I am so sorry that you too have had to hear this news about a loved one. I also have had to hear the news that my dad has this terrible disease. I can tell you that two weeks ago I had no clue how I was going to do this... Never mind me how my dad was going to get through this... My situation is a bit different cause my parents are divorced. Dad lives alone and this scares me cause I don't get to see him everyday. Although I do speak with him at least five times a day :eek: Dad does not use the computer so he will ask me to ask things and I just ask what is on my mind and give him the feed back. It has made such a difference in his out look to know that others have this. Actually it seems that the worse so this has been others reactions when they find out what he has. To him it is another day and he is going to be fine :)

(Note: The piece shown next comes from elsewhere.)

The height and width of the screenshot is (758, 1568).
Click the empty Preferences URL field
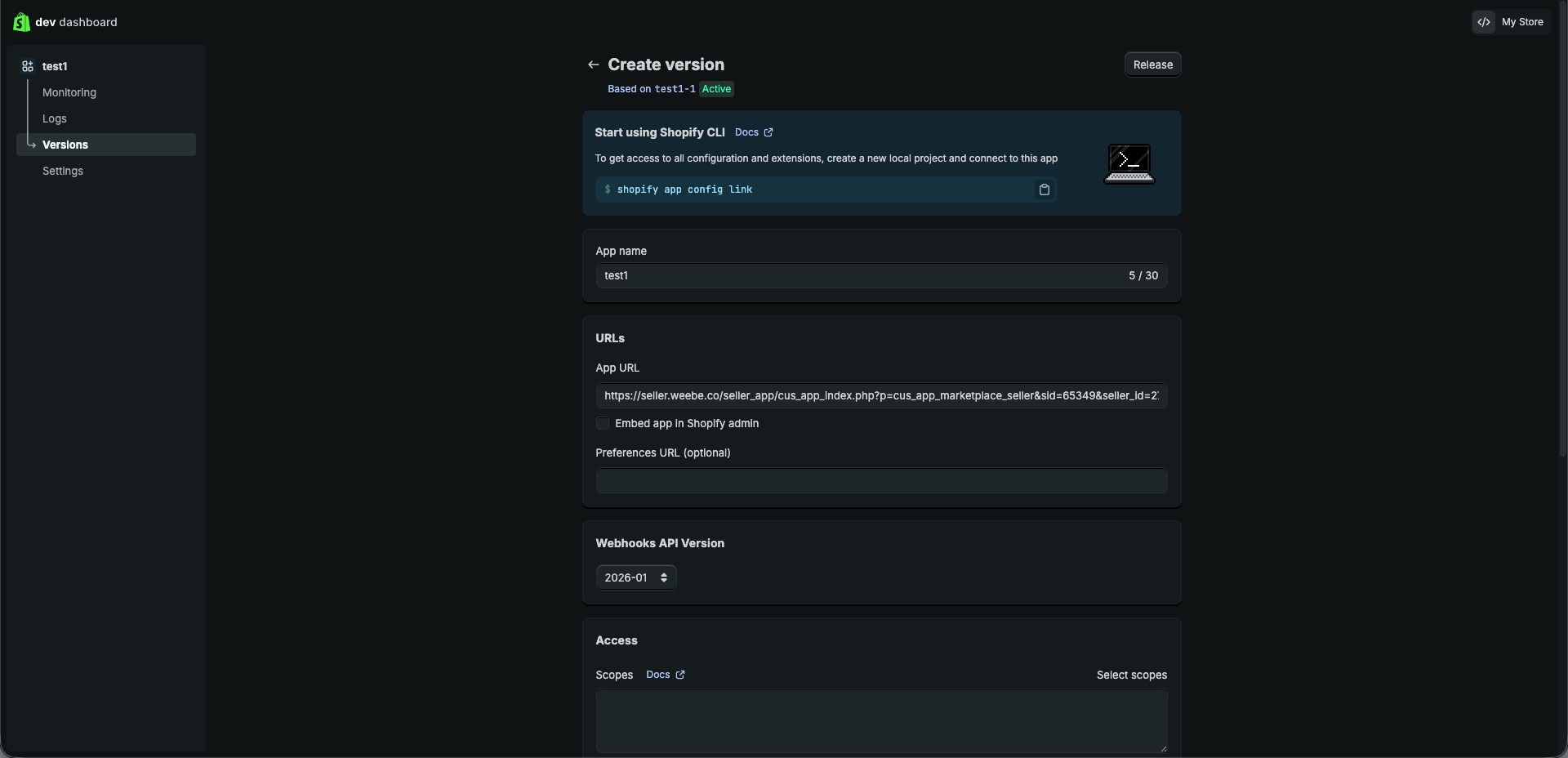[880, 481]
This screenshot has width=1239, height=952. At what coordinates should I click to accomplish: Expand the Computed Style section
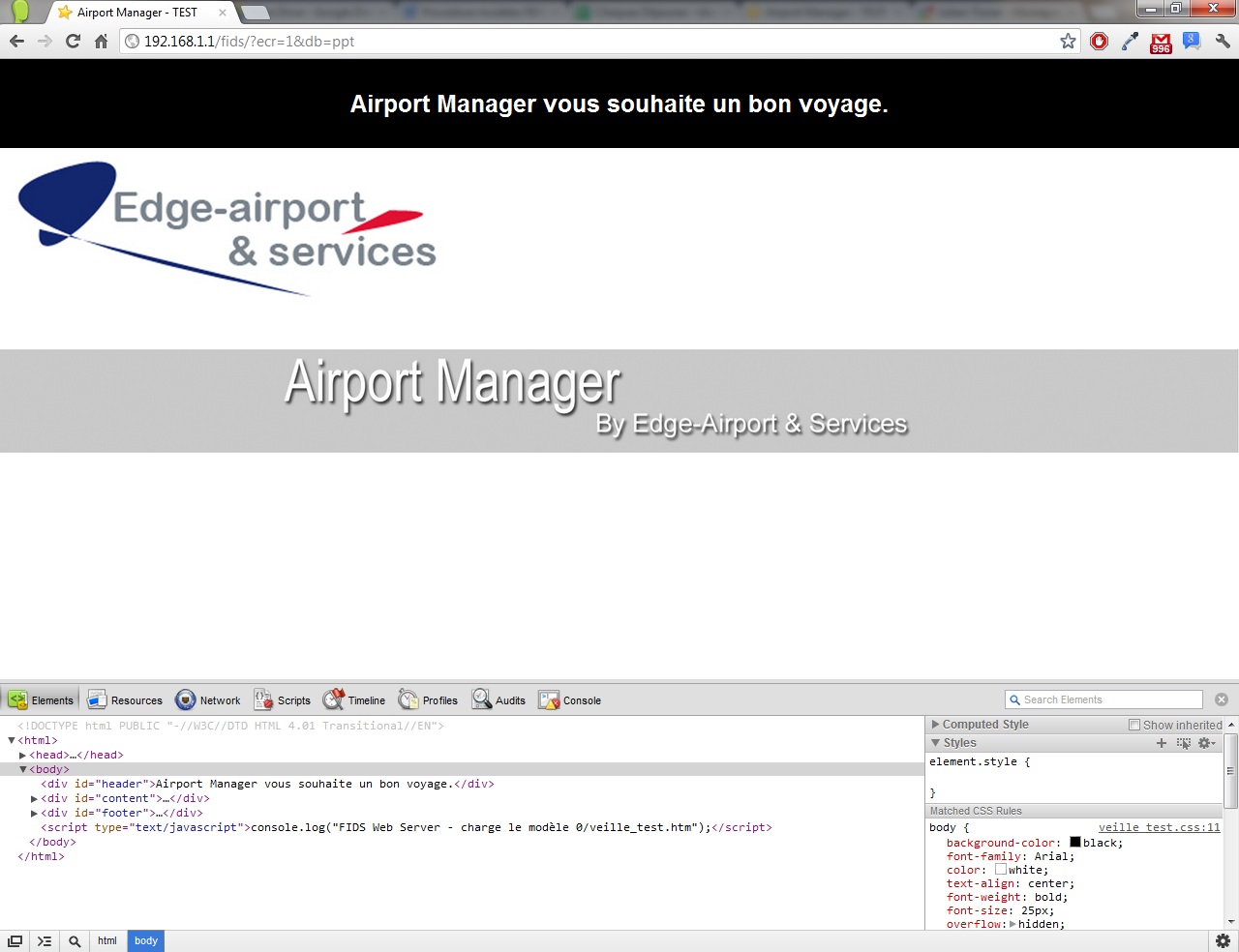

I can tell you that it is best to get a second and even a third opinion due to how diff. it is to diag. this diease.

As for Rilutek it has sife effects just as any other form of medication does. Several people take it and have no side effects from it. It will not hurt your mom in the from of ALS nor will it make it go faster. However, there is also no guarntee that it will help her either. I have read and the doctors have told us certain vitamins are good to take and these are things you will find people taking on this board of course run it by the doc. first.

PT is something that your mom should do it will help keep her muscles that have not been damaged strong, and as for those that have she should learn straching exercises.

The diet you are speaking of is not something I know about sorry.

I can tell you that you should ask all of your questions here as you have and feel comfortable that you will get great advise. After all the doctors may have the knowlege on the disease but these are the people living it.

I promise to write more later. I now must go..

Hi Lily:

... from Brampton? You'll have lots of support there. I suggest that you go to the ALS Society of Canada web site first (top of this page on the left side) and download the "Manual for People Living with ALS". It will be a good starting point. Many of your questions can be answered there. Your mom will also get a good start at Sunnybrook so you can ask a lot of questions of the neurologists there who work specifically with ALS patients and , since every patient progresses at differing paces, will be able to more assess what to do next. Myrna (clinic coordinator) is absolutely phenominal and a great source and can help guide you. Try to establish contact, through her family Dr., with Community Access to Care for help at home.
Jen has given you a good synopsis of the specifics you've asked about. Ask away anytime should you have other questions... there's usually somebody online who can help answer them.


Hi Lily. Do you know when your mom is going to the Clinic at Sunnybrook? Tuesday is usually ALS day there. I have an appointment at 10:30 on Sept. 6.. There may be people from ALS Ont. there that day. They usually try to attend to meet the new people and make sure you are aware of the services they offer. So sorry about your mom but she will be in good hands there.
Hi Lily again. If you or your mom or any other family members would like to participate in the Brampton Support Group send me a Personal Message and I'll give you our phone number. She might not be ready for it yet but we usually meet once a month in the evening mostly to chat and lend an ear and a shoulder if needed. We are an informal group as you may have gathered from some of the others from Brampton that post here.